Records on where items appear
- - - - -
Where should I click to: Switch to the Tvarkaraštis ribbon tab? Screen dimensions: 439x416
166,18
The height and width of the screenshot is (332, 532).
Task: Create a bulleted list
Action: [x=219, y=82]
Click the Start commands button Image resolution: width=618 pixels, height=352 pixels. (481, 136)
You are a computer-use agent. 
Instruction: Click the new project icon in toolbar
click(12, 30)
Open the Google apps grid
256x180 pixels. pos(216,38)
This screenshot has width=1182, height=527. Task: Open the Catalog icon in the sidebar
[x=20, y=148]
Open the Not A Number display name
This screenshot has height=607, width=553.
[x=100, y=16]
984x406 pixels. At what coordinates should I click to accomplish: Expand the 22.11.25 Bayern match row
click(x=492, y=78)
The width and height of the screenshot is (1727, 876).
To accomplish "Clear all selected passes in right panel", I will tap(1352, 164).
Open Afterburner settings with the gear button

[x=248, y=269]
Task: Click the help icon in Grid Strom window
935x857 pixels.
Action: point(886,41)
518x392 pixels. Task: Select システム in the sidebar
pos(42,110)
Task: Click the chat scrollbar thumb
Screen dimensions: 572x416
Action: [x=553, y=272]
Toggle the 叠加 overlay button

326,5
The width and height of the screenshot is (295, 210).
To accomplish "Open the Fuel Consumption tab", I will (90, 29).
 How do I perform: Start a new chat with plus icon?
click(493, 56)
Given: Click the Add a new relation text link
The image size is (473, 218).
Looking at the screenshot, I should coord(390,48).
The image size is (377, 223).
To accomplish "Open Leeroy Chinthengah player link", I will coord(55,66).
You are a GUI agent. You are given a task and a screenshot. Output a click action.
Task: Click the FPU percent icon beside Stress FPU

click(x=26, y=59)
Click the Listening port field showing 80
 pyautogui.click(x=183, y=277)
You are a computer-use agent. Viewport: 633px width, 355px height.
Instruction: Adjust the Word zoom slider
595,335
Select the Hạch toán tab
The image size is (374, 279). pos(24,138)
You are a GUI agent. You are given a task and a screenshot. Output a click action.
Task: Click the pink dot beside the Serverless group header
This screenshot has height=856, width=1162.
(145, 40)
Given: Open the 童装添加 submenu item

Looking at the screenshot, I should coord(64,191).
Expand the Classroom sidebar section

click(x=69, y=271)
- - - - -
Written task:
Copy out every one of the records above word for word.

Written reply:
Where should I click to: Switch to the Tvarkaraštis ribbon tab? Screen dimensions: 439x416
166,18
The height and width of the screenshot is (332, 532).
Task: Create a bulleted list
Action: [x=219, y=82]
Click the Start commands button Image resolution: width=618 pixels, height=352 pixels. (481, 136)
You are a computer-use agent. 
Instruction: Click the new project icon in toolbar
click(12, 30)
Open the Google apps grid
256x180 pixels. pos(216,38)
This screenshot has width=1182, height=527. Task: Open the Catalog icon in the sidebar
[x=20, y=148]
Open the Not A Number display name
This screenshot has height=607, width=553.
[x=100, y=16]
984x406 pixels. At what coordinates should I click to accomplish: Expand the 22.11.25 Bayern match row
click(x=492, y=78)
The width and height of the screenshot is (1727, 876).
To accomplish "Clear all selected passes in right panel", I will tap(1352, 164).
Open Afterburner settings with the gear button

[x=248, y=269]
Task: Click the help icon in Grid Strom window
935x857 pixels.
Action: point(886,41)
518x392 pixels. Task: Select システム in the sidebar
pos(42,110)
Task: Click the chat scrollbar thumb
Screen dimensions: 572x416
Action: [x=553, y=272]
Toggle the 叠加 overlay button

326,5
The width and height of the screenshot is (295, 210).
To accomplish "Open the Fuel Consumption tab", I will (90, 29).
 How do I perform: Start a new chat with plus icon?
click(493, 56)
Given: Click the Add a new relation text link
The image size is (473, 218).
Looking at the screenshot, I should coord(390,48).
The image size is (377, 223).
To accomplish "Open Leeroy Chinthengah player link", I will coord(55,66).
You are a GUI agent. You are given a task and a screenshot. Output a click action.
Task: Click the FPU percent icon beside Stress FPU

click(x=26, y=59)
Click the Listening port field showing 80
 pyautogui.click(x=183, y=277)
You are a computer-use agent. Viewport: 633px width, 355px height.
Instruction: Adjust the Word zoom slider
595,335
Select the Hạch toán tab
The image size is (374, 279). pos(24,138)
You are a GUI agent. You are given a task and a screenshot. Output a click action.
Task: Click the pink dot beside the Serverless group header
This screenshot has height=856, width=1162.
(145, 40)
Given: Open the 童装添加 submenu item

Looking at the screenshot, I should coord(64,191).
Expand the Classroom sidebar section

click(x=69, y=271)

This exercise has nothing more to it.